XML-RPC — это протокол, который позволяет удалённым приложениям взаимодействовать с вашим сайтом WordPress. Он используется для публикации записей через внешние приложения, мобильные клиенты, а также для связи с другими сервисами. Несмотря на удобство, XML-RPC часто становится причиной уязвимостей и атак на сайт, таких как DDoS-атаки, перебор паролей (brute force) и эксплойты.
Что такое XML-RPC и зачем его отключать?
XML-RPC — это интерфейс, встроенный в WordPress, который по умолчанию активен с версии 3.5. Он позволяет выполнять определённые действия, например, публикацию записей, редактирование, получение комментариев и другие операции через удалённые приложения с помощью XML-запросов.
Однако этот функционал редко нужен большинству сайтов, особенно если вы не используете мобильные приложения для управления сайтом или внешние сервисы, которые требуют доступа по XML-RPC. В то же время, XML-RPC — частая цель атак, так как с его помощью можно инициировать большой поток запросов, что ведёт к нагрузке на сервер и потенциальным проблемам с безопасностью.
Поэтому отключение XML-RPC — эффективный способ снизить риски и повысить безопасность вашего ресурса.
Как проверить, активен ли XML-RPC на сайте?
Самый простой способ проверить — открыть в браузере URL https://ваш-сайт.ru/xmlrpc.php. Если вы видите сообщение «XML-RPC server accepts POST requests only.», значит интерфейс активен. Если же вы получаете ошибку 403 или 404, значит XML-RPC заблокирован.
Также можно использовать онлайн-сервисы для проверки уязвимостей или специальные плагины безопасности, которые выявляют активные XML-RPC.
Способы отключения XML-RPC в WordPress
1. Отключение через файл functions.php
Самый простой и бесплатный способ — добавить в файл functions.php активной темы следующий код:
function wp_kurs_disable_xmlrpc( $methods ) {
return [];
}
add_filter( 'xmlrpc_methods', 'wp_kurs_disable_xmlrpc' );Этот фильтр полностью отключит все методы XML-RPC, делая интерфейс недоступным. Однако запросы к /xmlrpc.php будут по-прежнему идти, но без реакции.
2. Блокировка доступа через .htaccess
Если ваш сайт работает на Apache, можно запретить доступ к xmlrpc.php на уровне веб-сервера. Добавьте в файл .htaccess в корне сайта следующий код:
<Files xmlrpc.php>
Order Deny,Allow
Deny from all
</Files>Это полностью заблокирует любые запросы к xmlrpc.php, что надёжно и эффективно снижает нагрузку и повышает безопасность.

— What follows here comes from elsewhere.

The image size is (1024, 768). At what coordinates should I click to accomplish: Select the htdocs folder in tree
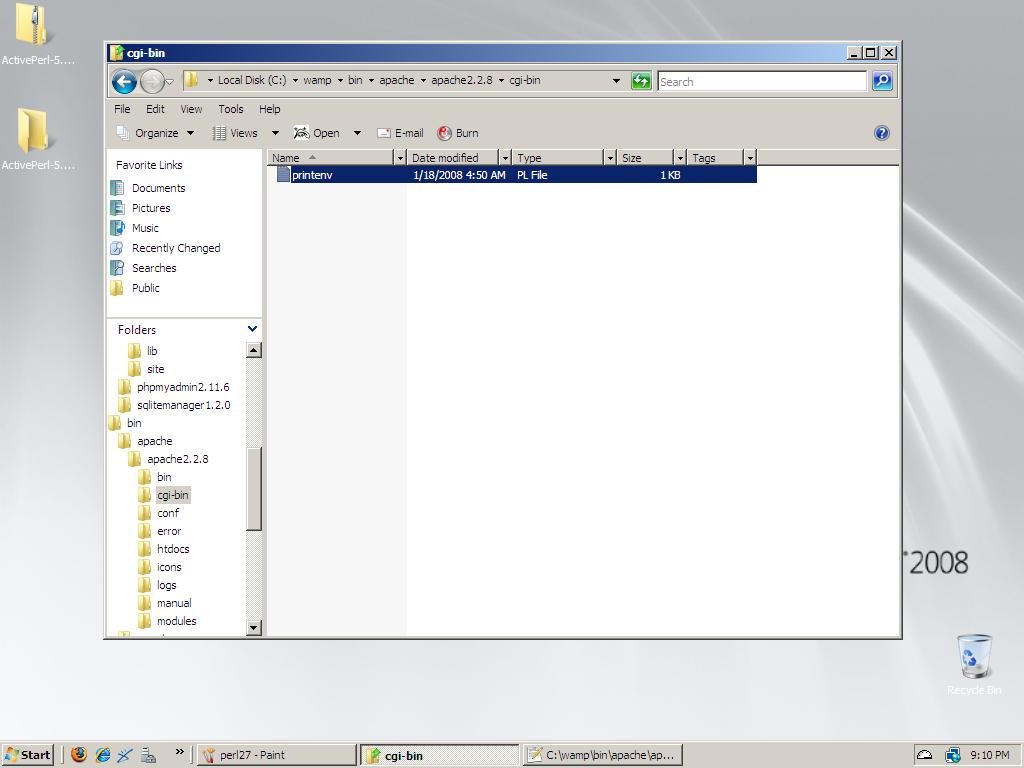[173, 549]
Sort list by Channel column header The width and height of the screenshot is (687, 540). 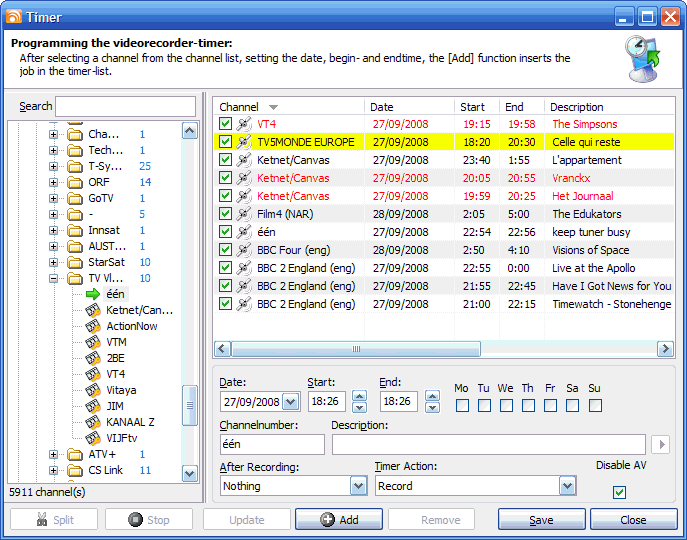[239, 107]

3. Использование плагина для отключения XML-RPC
Если вы предпочитаете использовать готовые решения, на WordPress.org есть несколько плагинов, которые позволяют отключить XML-RPC без редактирования кода:
- Disable XML-RPC: простой плагин, который полностью отключает XML-RPC.
- Clearfy Pro: популярный плагин для оптимизации и безопасности, в который встроена функция отключения XML-RPC, а также других потенциально опасных функций WordPress. Подробнее на wpshop.ru.
Как частично ограничить XML-RPC вместо полного отключения?
Если вы используете мобильные приложения WordPress или сервисы, которым необходим доступ по XML-RPC, но хотите ограничить возможные атаки, можно частично заблокировать некоторые методы.
Например, вы можете разрешить только метод wp.getUsersBlogs, который необходим для авторизации, и запретить остальные.
function wp_kurs_restrict_xmlrpc_methods( $methods ) {
unset( $methods['pingback.ping'] );
unset( $methods['wp.deletePost'] );
// Удаляем или отключаем другие методы по необходимости
return $methods;
}
add_filter( 'xmlrpc_methods', 'wp_kurs_restrict_xmlrpc_methods' );Такой подход снижает риски, но сохраняет нужный функционал.
Дополнительные меры безопасности, связанные с XML-RPC
Помимо отключения или ограничения XML-RPC, рекомендуется:
- Ограничить количество запросов к
xmlrpc.phpс помощью правил брандмауэра или плагинов безопасности (например, Wordfence, iThemes Security). - Использовать сложные пароли и двухфакторную аутентификацию, чтобы предотвратить перебор паролей через XML-RPC.
- Регулярно обновлять WordPress, темы и плагины для закрытия известных уязвимостей.
Итоги и рекомендации
Отключение XML-RPC — простой и эффективный способ повысить безопасность WordPress-сайта, особенно если вы не используете внешние приложения, зависящие от этого протокола. Для большинства сайтов его выключение не повлияет на работу, при этом значительно снизит риски взлома.
Используйте для отключения либо кодовые решения в functions.php, либо блокировку через сервер, либо специализированные плагины, например, Clearfy Pro для комплексной защиты.